- _EXERCISE DESCRIPTION_
Write out every line below with no difference at all.

§

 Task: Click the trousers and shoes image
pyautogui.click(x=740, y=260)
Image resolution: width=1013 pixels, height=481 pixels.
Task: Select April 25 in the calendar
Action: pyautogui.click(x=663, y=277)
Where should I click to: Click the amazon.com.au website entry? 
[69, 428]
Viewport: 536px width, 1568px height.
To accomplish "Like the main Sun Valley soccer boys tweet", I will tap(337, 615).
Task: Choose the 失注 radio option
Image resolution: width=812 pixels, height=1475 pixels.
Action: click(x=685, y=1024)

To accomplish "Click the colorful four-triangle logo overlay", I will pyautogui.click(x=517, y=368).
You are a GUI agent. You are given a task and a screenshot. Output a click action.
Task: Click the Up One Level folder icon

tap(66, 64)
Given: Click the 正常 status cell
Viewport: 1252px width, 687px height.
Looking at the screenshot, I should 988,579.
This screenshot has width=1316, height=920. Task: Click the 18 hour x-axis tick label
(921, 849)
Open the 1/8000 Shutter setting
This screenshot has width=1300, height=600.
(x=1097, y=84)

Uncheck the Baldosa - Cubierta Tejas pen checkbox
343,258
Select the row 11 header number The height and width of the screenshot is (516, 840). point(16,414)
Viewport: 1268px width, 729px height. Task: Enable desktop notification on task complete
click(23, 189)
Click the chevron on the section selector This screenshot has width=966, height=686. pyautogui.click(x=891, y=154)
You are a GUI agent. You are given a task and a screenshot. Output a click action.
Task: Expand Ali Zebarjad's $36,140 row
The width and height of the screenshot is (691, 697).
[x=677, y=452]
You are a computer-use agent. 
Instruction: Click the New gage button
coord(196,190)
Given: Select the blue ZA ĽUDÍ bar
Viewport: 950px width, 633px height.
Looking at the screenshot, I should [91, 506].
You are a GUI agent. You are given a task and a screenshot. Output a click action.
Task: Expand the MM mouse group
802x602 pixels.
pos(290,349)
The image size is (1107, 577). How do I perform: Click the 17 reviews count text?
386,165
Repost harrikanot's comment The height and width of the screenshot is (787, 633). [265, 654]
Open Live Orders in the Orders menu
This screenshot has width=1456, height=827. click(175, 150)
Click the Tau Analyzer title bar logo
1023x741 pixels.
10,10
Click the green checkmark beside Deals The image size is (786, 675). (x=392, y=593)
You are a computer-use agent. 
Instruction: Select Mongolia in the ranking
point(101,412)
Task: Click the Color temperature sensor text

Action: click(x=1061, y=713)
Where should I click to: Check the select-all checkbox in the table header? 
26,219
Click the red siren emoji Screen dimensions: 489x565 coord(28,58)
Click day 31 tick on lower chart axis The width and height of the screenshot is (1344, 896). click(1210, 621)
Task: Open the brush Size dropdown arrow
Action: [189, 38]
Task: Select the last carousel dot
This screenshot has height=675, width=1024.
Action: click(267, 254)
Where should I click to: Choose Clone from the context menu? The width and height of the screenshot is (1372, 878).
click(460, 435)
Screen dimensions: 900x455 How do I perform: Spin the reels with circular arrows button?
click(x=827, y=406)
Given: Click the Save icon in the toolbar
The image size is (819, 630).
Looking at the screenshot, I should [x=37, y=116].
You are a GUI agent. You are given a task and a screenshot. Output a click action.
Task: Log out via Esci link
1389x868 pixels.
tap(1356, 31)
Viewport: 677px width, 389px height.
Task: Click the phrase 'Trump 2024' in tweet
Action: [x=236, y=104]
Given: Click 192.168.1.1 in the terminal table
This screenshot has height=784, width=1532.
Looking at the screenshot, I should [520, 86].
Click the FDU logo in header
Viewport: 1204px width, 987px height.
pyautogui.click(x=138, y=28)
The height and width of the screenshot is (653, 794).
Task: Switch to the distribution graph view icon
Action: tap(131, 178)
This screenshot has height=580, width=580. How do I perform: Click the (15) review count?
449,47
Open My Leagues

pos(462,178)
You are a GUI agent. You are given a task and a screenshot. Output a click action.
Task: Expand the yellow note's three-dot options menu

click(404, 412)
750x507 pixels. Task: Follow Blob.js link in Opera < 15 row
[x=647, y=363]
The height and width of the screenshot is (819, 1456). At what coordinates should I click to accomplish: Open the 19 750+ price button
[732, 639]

§

- _RESPONSE AREA_
 Task: Click the trousers and shoes image
pyautogui.click(x=740, y=260)
Image resolution: width=1013 pixels, height=481 pixels.
Task: Select April 25 in the calendar
Action: pyautogui.click(x=663, y=277)
Where should I click to: Click the amazon.com.au website entry? 
[69, 428]
Viewport: 536px width, 1568px height.
To accomplish "Like the main Sun Valley soccer boys tweet", I will tap(337, 615).
Task: Choose the 失注 radio option
Image resolution: width=812 pixels, height=1475 pixels.
Action: click(x=685, y=1024)

To accomplish "Click the colorful four-triangle logo overlay", I will pyautogui.click(x=517, y=368).
You are a GUI agent. You are given a task and a screenshot. Output a click action.
Task: Click the Up One Level folder icon

tap(66, 64)
Given: Click the 正常 status cell
Viewport: 1252px width, 687px height.
Looking at the screenshot, I should 988,579.
This screenshot has width=1316, height=920. Task: Click the 18 hour x-axis tick label
(921, 849)
Open the 1/8000 Shutter setting
This screenshot has width=1300, height=600.
(x=1097, y=84)

Uncheck the Baldosa - Cubierta Tejas pen checkbox
343,258
Select the row 11 header number The height and width of the screenshot is (516, 840). point(16,414)
Viewport: 1268px width, 729px height. Task: Enable desktop notification on task complete
click(23, 189)
Click the chevron on the section selector This screenshot has width=966, height=686. pyautogui.click(x=891, y=154)
You are a GUI agent. You are given a task and a screenshot. Output a click action.
Task: Expand Ali Zebarjad's $36,140 row
The width and height of the screenshot is (691, 697).
[x=677, y=452]
You are a computer-use agent. 
Instruction: Click the New gage button
coord(196,190)
Given: Select the blue ZA ĽUDÍ bar
Viewport: 950px width, 633px height.
Looking at the screenshot, I should [91, 506].
You are a GUI agent. You are given a task and a screenshot. Output a click action.
Task: Expand the MM mouse group
802x602 pixels.
pos(290,349)
The image size is (1107, 577). How do I perform: Click the 17 reviews count text?
386,165
Repost harrikanot's comment The height and width of the screenshot is (787, 633). [265, 654]
Open Live Orders in the Orders menu
This screenshot has width=1456, height=827. click(175, 150)
Click the Tau Analyzer title bar logo
1023x741 pixels.
10,10
Click the green checkmark beside Deals The image size is (786, 675). (x=392, y=593)
You are a computer-use agent. 
Instruction: Select Mongolia in the ranking
point(101,412)
Task: Click the Color temperature sensor text

Action: click(x=1061, y=713)
Where should I click to: Check the select-all checkbox in the table header? 
26,219
Click the red siren emoji Screen dimensions: 489x565 coord(28,58)
Click day 31 tick on lower chart axis The width and height of the screenshot is (1344, 896). click(1210, 621)
Task: Open the brush Size dropdown arrow
Action: [189, 38]
Task: Select the last carousel dot
This screenshot has height=675, width=1024.
Action: click(267, 254)
Where should I click to: Choose Clone from the context menu? The width and height of the screenshot is (1372, 878).
click(460, 435)
Screen dimensions: 900x455 How do I perform: Spin the reels with circular arrows button?
click(x=827, y=406)
Given: Click the Save icon in the toolbar
The image size is (819, 630).
Looking at the screenshot, I should [x=37, y=116].
You are a GUI agent. You are given a task and a screenshot. Output a click action.
Task: Log out via Esci link
1389x868 pixels.
tap(1356, 31)
Viewport: 677px width, 389px height.
Task: Click the phrase 'Trump 2024' in tweet
Action: [x=236, y=104]
Given: Click 192.168.1.1 in the terminal table
This screenshot has height=784, width=1532.
Looking at the screenshot, I should [520, 86].
Click the FDU logo in header
Viewport: 1204px width, 987px height.
pyautogui.click(x=138, y=28)
The height and width of the screenshot is (653, 794).
Task: Switch to the distribution graph view icon
Action: tap(131, 178)
This screenshot has height=580, width=580. How do I perform: Click the (15) review count?
449,47
Open My Leagues

pos(462,178)
You are a GUI agent. You are given a task and a screenshot. Output a click action.
Task: Expand the yellow note's three-dot options menu

click(404, 412)
750x507 pixels. Task: Follow Blob.js link in Opera < 15 row
[x=647, y=363]
The height and width of the screenshot is (819, 1456). At what coordinates should I click to accomplish: Open the 19 750+ price button
[732, 639]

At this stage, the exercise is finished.